Halaman Facebook yang Inspiratif Namanya "Catatan Dahlan Iskan"
Sekilas Tentang "Catatan Dahlan Iskan"
*BANJIR EMBUN* -Medsos-- Mau tulisan gratis tapi sangat inspiratif dan bermanfaat? Ya "Catatan Dahlan Iskan" jawabannya. Bagi pengguna kartu sim Indosat dapat mengakses facebook secara gratis untuk membacanya. Tinggal ketik free.facebook.com pada browser seluler kalian. Lalu ketik "Catatan Dahlan Iskan" pada menu pencarian. Pilih hasil teratas yang halamannya paling banyak disuka. Sekitar 195 ribuan jempol diberikan.

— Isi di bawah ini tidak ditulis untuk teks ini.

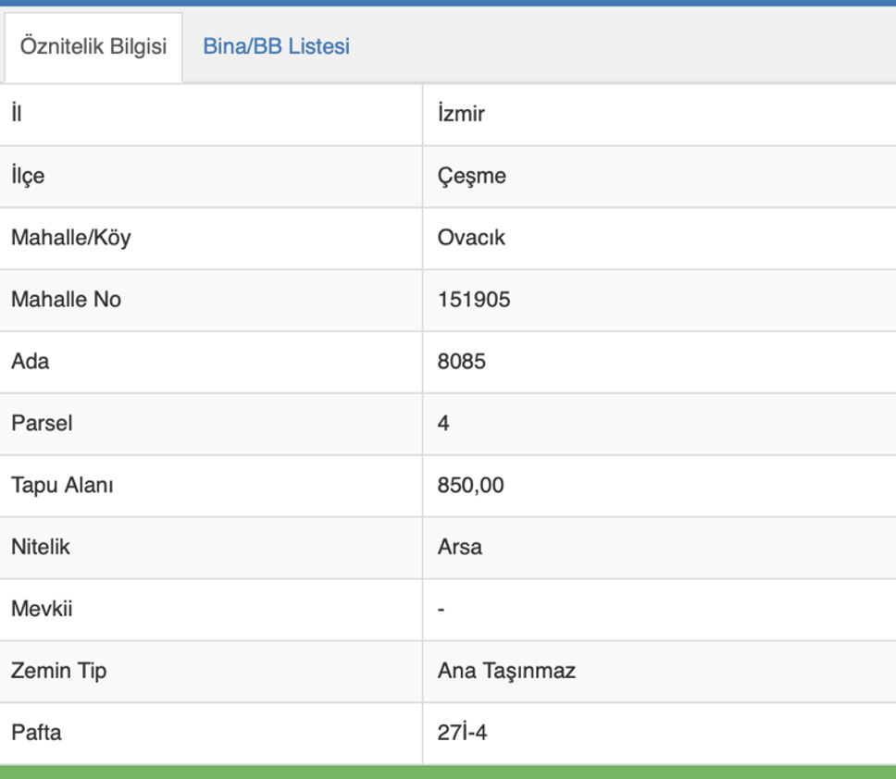
Task: Click the Çeşme district value
Action: [x=471, y=176]
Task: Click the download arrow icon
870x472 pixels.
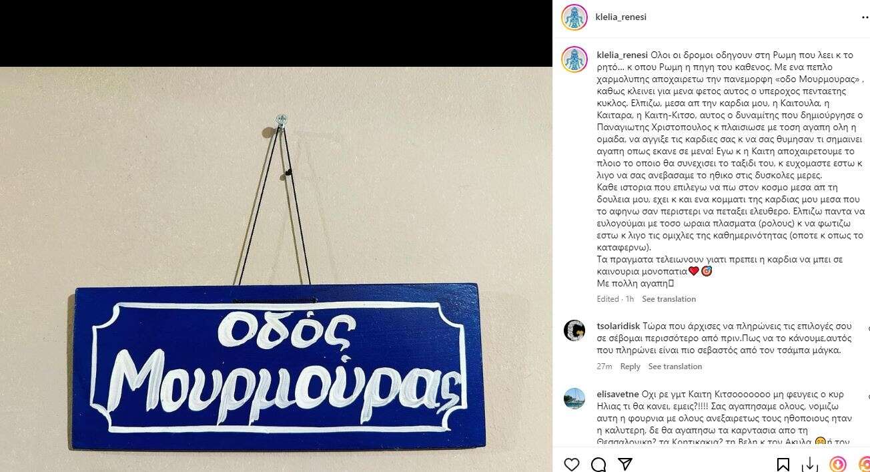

Halaman itu tidak dikelola maupun dikuasai oleh Abah Dahlan. Tidak pula dibiayainya. Namun dia tahu kalau tulisannya itu dipajang di halaman media sosial. Tulisan itu dicomot dari website Dahlan Iskan. Sudah barang tentu Abah membolehkan. Mungkin sudah menjadi niatnya untuk mengabdi pada masyarakat lewat tulisan. Tulisan yang tak hanya sekedar memberi informasi tapi juga memberi kejutan, hiburan, hingga makna kehidupan.
Bagi pembaca yang suka perpolitikan, tulisan Dahlan Iskan bisa dibelokkan. Bisa dikait-kaitkan tulisan yang menyindir politikus nasional. Terbukti di komentar banyak orang yang memaknainya dengan serampangan. Bagi yang suka perjalanan, menjadi penyemangat untuk mengikuti jejak petualang Abah Dahlan. Membuat pembaca iri tak karuan. Ingin mengarungi luasnya dunia. Menikmati fenomena bermacam yang tak ada di Indonesia.
Baca juga:
Motivasi Menulis
Kumpulan Tulisan Opini Jawa Pos
Dengan membaca tulisannya, kalian diajak menikmati kenyataan dunia yang sebenarnya. Bukan dunia yang ada dalam gambaran pikiran. Bukan dunia yang terkurung dengan imajenasi menyesatkan. Akibatnya, tulisan Abah bisa menampar siapa saja yang sok tahu tentang seluruh kehidupan. Padahal kenyataan di luar sana sungguh sangat berbeda. Andai pembaca melihat sendiri pasti bikin mata terbelalak. Hati berkecamuk tak karuan. Akhirnya kesadaran diri muncul "ternyata aku masih kurang melakukan perjalanan".
Baca juga:
Tulisan Ringan di Halaman Facebook "Catatan Dahlan Iskan"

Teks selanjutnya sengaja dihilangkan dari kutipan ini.